### [ACTIVITY]
An exact copy of the data below is needed; please leave out any pictures.

(Beginning of MATERIAL TO PROCESS)

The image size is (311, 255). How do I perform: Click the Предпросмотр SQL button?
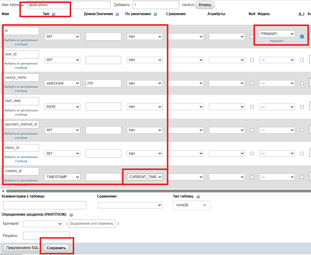22,248
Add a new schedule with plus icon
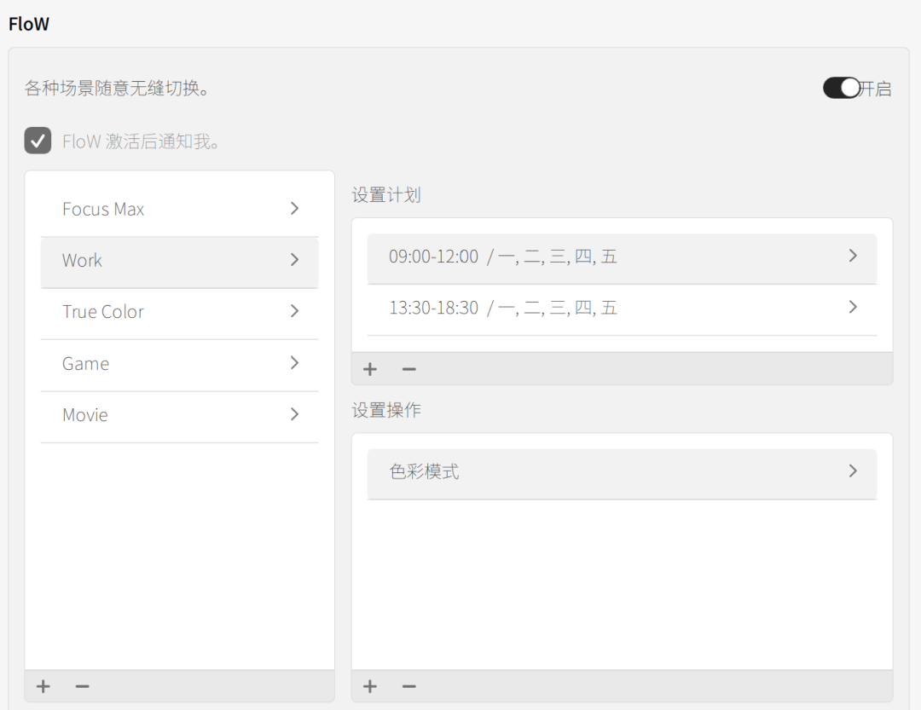921x710 pixels. tap(370, 369)
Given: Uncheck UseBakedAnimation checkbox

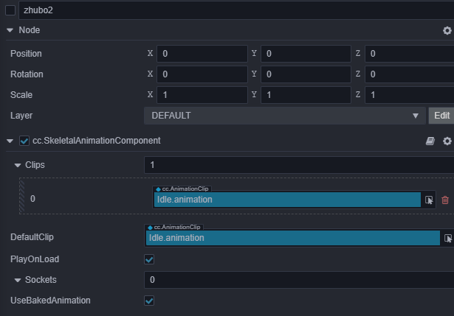Looking at the screenshot, I should 149,301.
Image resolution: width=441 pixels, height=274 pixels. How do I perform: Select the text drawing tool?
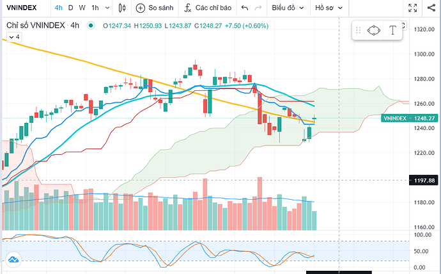pyautogui.click(x=392, y=29)
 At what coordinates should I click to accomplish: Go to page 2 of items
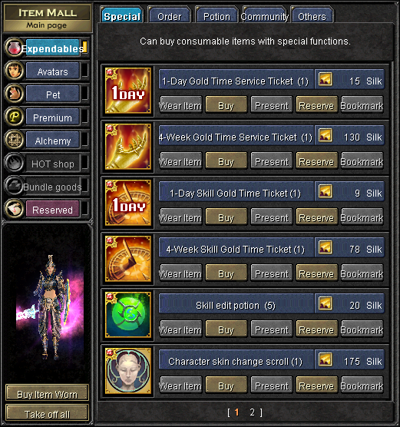[253, 412]

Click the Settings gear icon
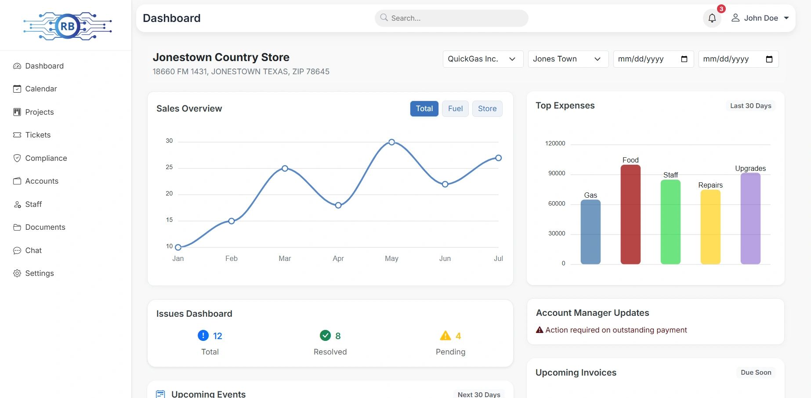[x=17, y=273]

(End of MATERIAL TO PROCESS)

### [ANSWER BELOW]
The image size is (311, 255). How do I perform: Click the Предпросмотр SQL button?
22,248
Add a new schedule with plus icon
921x710 pixels. tap(370, 369)
Given: Uncheck UseBakedAnimation checkbox

Looking at the screenshot, I should 149,301.
Image resolution: width=441 pixels, height=274 pixels. How do I perform: Select the text drawing tool?
pyautogui.click(x=392, y=29)
 At what coordinates should I click to accomplish: Go to page 2 of items
[253, 412]

Click the Settings gear icon
[x=17, y=273]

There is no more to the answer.